W pierwszej, porannej części przesłuchań wystąpiło 15 młodych śpiewaków. Uczestnicy prezentują się w dwóch wokalnych stylach: operowym i kantatowo-oratoryjnym, próbując pokazać różnice w ich wykonywaniu. Cieszy, że młodzi śpiewacy często wybierają utwory mniej znane i rzadziej wykonywane na konkursach zarówno jeśli chodzi o repertuar operowy (np.

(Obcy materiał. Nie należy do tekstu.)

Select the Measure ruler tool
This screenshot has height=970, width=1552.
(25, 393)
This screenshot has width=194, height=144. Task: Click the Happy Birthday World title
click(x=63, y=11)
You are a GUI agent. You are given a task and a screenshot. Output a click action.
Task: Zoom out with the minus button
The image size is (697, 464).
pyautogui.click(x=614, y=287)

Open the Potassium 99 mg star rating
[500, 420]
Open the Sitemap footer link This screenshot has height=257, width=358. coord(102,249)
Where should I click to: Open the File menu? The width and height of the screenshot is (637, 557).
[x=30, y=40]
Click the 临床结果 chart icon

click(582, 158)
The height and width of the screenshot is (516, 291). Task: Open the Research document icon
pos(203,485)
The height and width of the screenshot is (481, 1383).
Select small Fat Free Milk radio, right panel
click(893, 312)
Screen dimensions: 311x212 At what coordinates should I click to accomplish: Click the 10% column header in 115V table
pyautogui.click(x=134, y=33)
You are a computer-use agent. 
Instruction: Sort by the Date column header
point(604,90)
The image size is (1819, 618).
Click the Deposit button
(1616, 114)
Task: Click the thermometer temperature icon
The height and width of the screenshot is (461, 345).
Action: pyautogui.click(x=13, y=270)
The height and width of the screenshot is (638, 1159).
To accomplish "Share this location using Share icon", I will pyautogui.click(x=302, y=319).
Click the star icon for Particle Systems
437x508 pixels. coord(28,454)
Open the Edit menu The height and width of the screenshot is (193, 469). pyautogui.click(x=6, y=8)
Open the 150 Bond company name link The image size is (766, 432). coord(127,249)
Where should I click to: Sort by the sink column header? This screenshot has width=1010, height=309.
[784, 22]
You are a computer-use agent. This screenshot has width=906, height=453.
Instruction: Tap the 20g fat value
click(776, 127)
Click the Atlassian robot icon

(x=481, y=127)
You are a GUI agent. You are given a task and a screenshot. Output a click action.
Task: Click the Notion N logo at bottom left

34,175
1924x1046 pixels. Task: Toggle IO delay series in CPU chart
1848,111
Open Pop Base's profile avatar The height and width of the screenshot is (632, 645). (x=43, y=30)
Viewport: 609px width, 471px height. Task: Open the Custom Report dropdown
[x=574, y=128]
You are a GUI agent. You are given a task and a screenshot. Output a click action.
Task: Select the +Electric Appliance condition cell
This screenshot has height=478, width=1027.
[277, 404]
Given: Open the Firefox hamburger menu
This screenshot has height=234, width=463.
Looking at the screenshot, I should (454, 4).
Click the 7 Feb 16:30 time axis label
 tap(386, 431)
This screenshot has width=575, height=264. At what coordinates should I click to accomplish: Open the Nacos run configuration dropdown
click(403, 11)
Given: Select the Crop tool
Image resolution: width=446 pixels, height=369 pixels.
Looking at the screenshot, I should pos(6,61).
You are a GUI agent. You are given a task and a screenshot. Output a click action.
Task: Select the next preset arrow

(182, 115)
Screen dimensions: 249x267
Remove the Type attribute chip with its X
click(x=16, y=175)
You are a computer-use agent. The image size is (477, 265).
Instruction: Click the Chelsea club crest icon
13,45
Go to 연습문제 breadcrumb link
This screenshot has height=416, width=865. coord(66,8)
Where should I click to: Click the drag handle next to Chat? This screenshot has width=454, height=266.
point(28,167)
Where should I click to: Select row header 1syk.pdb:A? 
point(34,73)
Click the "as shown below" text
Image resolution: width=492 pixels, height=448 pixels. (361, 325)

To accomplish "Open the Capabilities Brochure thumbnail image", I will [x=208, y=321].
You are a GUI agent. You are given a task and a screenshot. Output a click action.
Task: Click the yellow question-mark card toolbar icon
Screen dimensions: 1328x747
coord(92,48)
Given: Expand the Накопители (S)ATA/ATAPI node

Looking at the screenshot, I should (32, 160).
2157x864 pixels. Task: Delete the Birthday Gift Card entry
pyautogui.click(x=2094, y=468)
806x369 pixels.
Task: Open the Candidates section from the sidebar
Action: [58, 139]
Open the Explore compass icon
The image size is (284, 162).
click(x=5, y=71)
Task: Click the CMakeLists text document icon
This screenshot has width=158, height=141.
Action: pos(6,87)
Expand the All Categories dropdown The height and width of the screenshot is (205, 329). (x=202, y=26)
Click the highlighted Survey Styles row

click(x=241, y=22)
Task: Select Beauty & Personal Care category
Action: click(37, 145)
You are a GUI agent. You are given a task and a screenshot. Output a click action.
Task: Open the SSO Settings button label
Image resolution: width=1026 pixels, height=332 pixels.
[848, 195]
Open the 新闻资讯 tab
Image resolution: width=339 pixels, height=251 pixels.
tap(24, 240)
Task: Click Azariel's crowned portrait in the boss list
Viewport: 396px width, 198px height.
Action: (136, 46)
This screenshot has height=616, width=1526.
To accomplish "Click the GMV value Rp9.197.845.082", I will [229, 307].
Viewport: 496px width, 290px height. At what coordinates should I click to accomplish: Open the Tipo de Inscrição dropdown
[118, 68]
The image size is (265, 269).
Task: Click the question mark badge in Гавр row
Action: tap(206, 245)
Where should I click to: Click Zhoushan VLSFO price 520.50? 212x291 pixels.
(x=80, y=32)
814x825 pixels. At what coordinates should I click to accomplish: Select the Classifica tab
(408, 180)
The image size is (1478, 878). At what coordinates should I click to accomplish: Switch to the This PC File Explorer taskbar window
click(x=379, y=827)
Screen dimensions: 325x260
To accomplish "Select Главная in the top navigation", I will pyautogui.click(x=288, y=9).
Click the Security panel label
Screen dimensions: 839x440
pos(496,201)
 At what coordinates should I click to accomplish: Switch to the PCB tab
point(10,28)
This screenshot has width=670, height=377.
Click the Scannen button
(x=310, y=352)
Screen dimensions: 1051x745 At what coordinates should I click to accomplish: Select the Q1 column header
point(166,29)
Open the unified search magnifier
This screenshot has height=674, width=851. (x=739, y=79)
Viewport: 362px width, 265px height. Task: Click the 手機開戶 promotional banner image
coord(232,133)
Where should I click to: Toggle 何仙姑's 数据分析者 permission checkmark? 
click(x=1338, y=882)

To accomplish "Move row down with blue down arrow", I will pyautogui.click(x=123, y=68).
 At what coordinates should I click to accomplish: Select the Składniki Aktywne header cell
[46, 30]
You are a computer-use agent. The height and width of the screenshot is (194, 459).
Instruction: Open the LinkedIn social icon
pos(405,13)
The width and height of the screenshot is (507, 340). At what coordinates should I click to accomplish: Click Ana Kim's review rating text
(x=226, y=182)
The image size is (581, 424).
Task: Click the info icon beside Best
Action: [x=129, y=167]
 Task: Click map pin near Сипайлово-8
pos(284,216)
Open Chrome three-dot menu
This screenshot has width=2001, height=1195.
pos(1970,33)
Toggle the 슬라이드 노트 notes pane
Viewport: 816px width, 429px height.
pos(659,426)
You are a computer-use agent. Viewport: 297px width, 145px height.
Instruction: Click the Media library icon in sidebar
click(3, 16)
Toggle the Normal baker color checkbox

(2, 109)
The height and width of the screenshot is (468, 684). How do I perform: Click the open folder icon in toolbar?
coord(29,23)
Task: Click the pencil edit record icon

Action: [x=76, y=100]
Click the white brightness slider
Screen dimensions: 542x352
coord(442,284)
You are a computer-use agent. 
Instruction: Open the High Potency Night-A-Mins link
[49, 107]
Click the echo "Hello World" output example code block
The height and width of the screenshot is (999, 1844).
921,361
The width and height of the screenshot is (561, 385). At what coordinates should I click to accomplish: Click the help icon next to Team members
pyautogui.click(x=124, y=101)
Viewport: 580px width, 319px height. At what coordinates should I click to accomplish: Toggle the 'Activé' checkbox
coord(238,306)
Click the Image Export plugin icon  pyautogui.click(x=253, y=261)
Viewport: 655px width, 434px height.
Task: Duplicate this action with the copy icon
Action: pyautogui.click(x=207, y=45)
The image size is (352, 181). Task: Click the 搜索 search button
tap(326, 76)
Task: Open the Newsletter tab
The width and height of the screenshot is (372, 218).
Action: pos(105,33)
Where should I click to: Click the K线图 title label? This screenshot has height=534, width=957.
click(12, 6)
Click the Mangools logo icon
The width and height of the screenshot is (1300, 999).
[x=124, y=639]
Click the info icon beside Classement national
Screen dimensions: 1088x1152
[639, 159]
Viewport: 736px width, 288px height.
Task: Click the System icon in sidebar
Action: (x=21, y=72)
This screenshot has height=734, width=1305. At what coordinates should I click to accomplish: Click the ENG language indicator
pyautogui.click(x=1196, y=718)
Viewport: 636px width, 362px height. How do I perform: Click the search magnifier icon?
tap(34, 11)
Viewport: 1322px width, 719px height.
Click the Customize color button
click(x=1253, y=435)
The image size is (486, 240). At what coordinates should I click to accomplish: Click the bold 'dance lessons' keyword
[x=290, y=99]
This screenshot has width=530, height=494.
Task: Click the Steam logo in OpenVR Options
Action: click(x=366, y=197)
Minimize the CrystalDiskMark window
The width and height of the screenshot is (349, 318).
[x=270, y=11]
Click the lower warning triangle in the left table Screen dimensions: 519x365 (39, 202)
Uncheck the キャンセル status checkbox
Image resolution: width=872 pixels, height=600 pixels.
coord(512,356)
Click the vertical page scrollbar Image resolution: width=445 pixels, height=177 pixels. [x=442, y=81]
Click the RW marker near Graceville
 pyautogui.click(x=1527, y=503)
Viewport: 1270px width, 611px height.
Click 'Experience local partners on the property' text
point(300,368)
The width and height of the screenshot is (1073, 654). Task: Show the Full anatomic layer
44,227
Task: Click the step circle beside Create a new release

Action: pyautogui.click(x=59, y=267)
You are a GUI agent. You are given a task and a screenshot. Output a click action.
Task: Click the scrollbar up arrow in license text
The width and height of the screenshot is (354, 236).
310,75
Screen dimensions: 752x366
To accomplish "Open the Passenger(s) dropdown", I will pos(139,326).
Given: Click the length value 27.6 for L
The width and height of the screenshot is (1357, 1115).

Blanche z „Tramwaju zwanego pożądaniem” André Previna, czy Suzel z „L’Amico Fritza” Piera Mascagniego), jak i oratoryjny (np. fragment oratorium Nino Roty).
Przesłuchania przedpołudniowe można określić „turą sopranową”. Jury i publiczność wysłuchało 11 sopranistek. oprócz najczęściej wykonywanego Mozarta były także arie Butterfly, Traviaty i Aidy. Pojawiła się też mezzosopranowa Azucena z „Trubadura”. Druga popołudniowa część przesłuchań zdominowana była przez występy tenorów (6 osób spośród 16 występujących). Był Rossini i Moniuszko, ale także Puccini (Cavaradossi i Rudolf).
Wokalistom towarzyszyli konkursowi pianiści: Alicja Tarczykowska, Radosław Zaworski, Aleksander Teliga i Robert Marat, ale artyści startujący w tych zmaganiach wokalnych mogą także przyjechać z własnymi pianistami, w pierwszym dniu przy fortepianie zasiedli także Julia Kocjan i Tomasz Gumiela.
Przesłuchania prowadzili Aneta Nurcek i Marcin Kuczer.
15 listopada odbędzie się druga i ostatnia część I etapu. Tura popołudniowa zaczyna się wcześniej niż wczoraj, o godz. 16.00, tak aby uczestnicy wcześniej mogli poznać wyniki kwalifikacji do II etapu.
13 listopada 2023 roku | Inauguracja
III Ogólnopolski Konkurs Wokalny im. Bogdana Paprockiego rozpoczął się występem laureatów poprzedniej edycji. David Roy (I Nagroda w Kategorii Głosów Męskich) wykonał arię Miecznika ze „Strasznego dworu” Stanisława Moniuszki, Nazarii Kachala (II Nagroda w Kategorii Głosów Męskich) zaśpiewał arię Pinkertona z II aktu „Madame Butterfly” Giacomo Pucciniego. Wielką niespodzianką muzyczną był duet „Dio, che nell’alma infondere amor” Don Carlosa i Markiza Posy z „Don Carlosa” Giuseppe Verdiego, jeden z najpiękniejszych duetów tenora i barytona w całej literaturze muzycznej. Artystom przy fortepianie partnerowała Alicja Tarczykowska, od początku związana z Konkursem, doktor Akademii Muzycznej im. Feliksa Nowowiejskiego w Bydgoszczy, jedna z oficjalnych Pianistek Konkursu.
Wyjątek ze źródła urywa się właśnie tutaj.